Data now ready for training and testing. Split into training and validation sets.

In [91]:
#Preparing training and test data
X_train, X_test, y_train, y_test = train_test_split(X, Y, test_size = 0.1)
print(X_train.shape[1])

227


The neural network consists of 2 hidden layers, using Relu activation. The output layer uses a linear activation. Dropout is also included to allow the model to generalize better.

In [92]:
#Constructing NN model
model = models.Sequential()
model.add(layers.Dense(100, activation = "relu", input_shape=(X_train.shape[1], )))
# Hidden - Layers
model.add(layers.Dropout(0.3, noise_shape=None, seed=None))
model.add(layers.Dense(100, activation = "relu"))
#model.add(layers.Dropout(0.2, noise_shape=None, seed=None))
model.add(layers.Dense(10, activation = "relu"))
# Output- Layer
model.add(layers.Dense(y_train.shape[1], activation = "linear"))
model.summary()

W0701 11:41:21.824674 140193057347328 deprecation.py:506] From /home/naveen/anaconda3/lib/python3.7/site-packages/keras/backend/tensorflow_backend.py:3445: calling dropout (from tensorflow.python.ops.nn_ops) with keep_prob is deprecated and will be removed in a future version.
Instructions for updating:
Please use `rate` instead of `keep_prob`. Rate should be set to `rate = 1 - keep_prob`.

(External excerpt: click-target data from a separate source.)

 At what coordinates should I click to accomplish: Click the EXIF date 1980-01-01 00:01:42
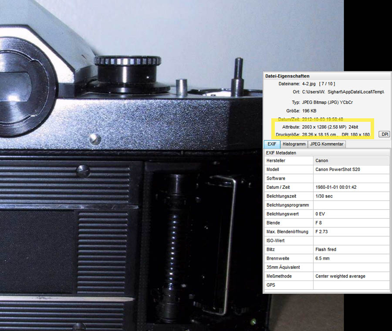click(335, 187)
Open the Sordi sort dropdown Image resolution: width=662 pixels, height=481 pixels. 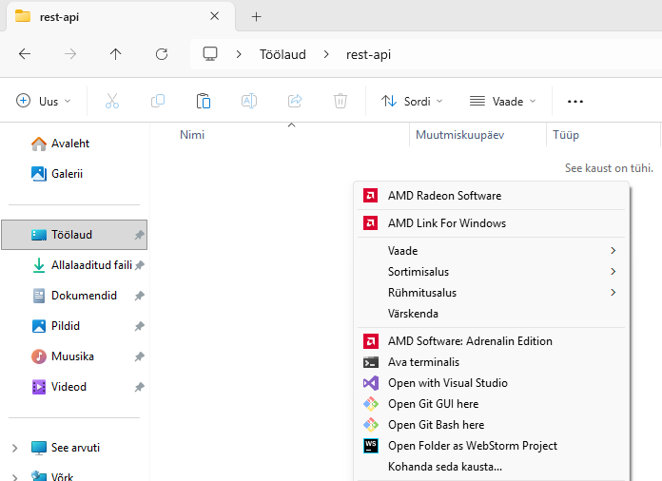coord(412,101)
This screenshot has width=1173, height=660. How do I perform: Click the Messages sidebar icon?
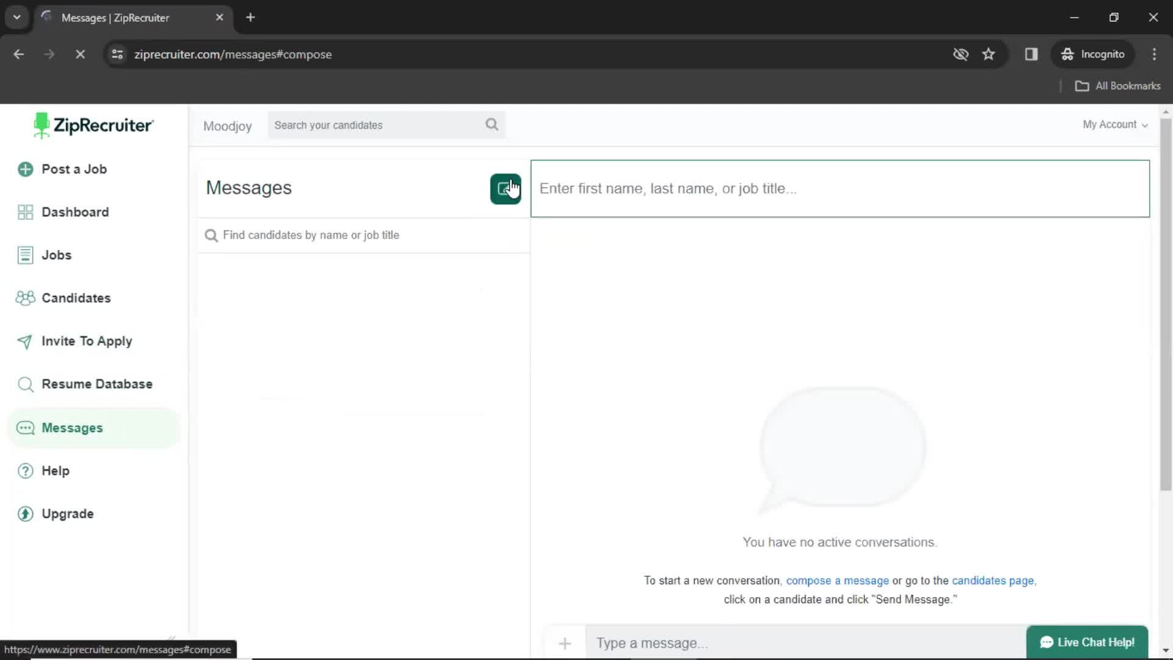coord(25,427)
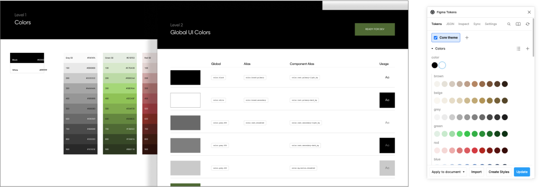Open the Apply to document dropdown
Screen dimensions: 540x187
(x=448, y=172)
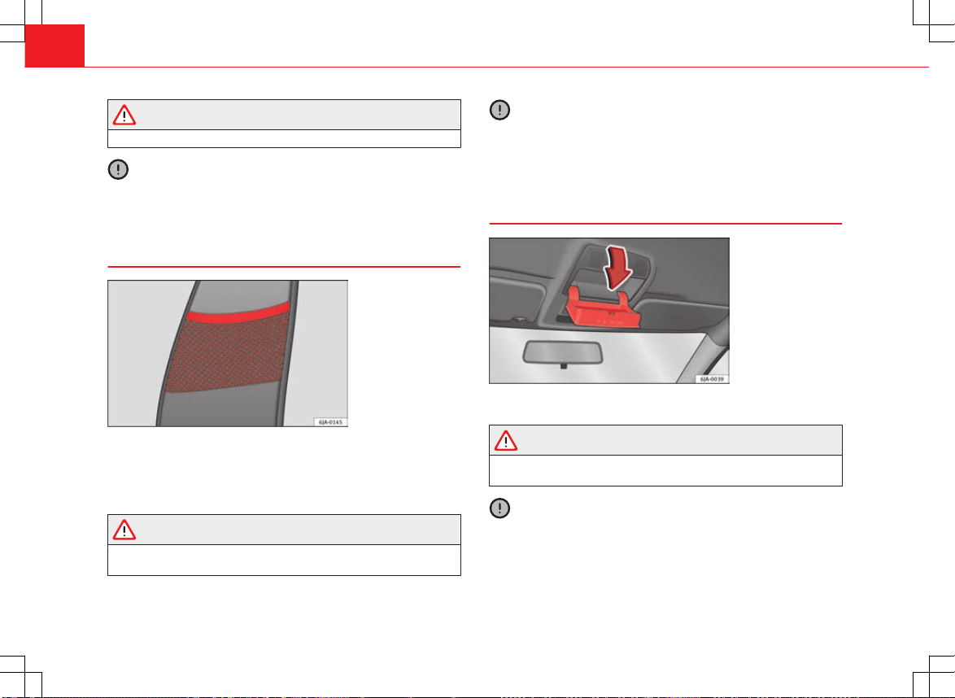Click the rear-view mirror in the windscreen illustration
Viewport: 955px width, 698px height.
click(563, 353)
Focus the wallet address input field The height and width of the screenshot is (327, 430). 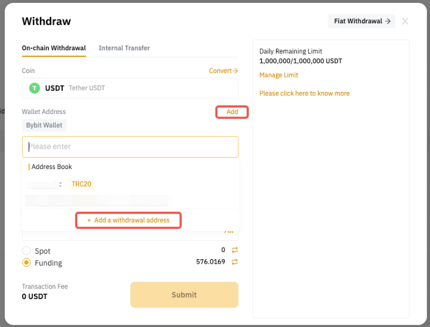130,147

_________________________________________________________________
Layer (type)                 Output Shape              Param #   
dense_25 (Dense)             (None, 100)               22800     
_________________________________________________________________
dropout_1 (Dropout)          (None, 100)               0         
_________________________________________________________________
dense_26 (Dense)             (None, 100)               10100     
_________________________________________________________________
dense_27 (Dense)             (None, 10)                1010      
_________________________________________________________________
dense_28 (Dense)             (None, 1)                 11        
Total params: 33,921
Trainable params: 33,921
Non-trainable params: 0
_________________________________________________________________


The model runs using an Adam optimizer, with a mean squared loss function.

In [93]:
#Compiling model
model.compile(
 optimizer = "adam",
 loss = "mean_squared_error",
)

In [94]:
#Training model
results = model.fit(
 X_train, y_train,
 epochs= 10,
 batch_size = 100,
 validation_data = (X_test,y_test )
)


Train on 45000 samples, validate on 5000 samples
Epoch 1/10
Epoch 2/10
Epoch 3/10
Epoch 4/10
Epoch 5/10
Epoch 6/10
Epoch 7/10
Epoch 8/10
Epoch 9/10
Epoch 10/10


The validation loss is quite satisfactory, and is an indication of the overall accuracy of the model.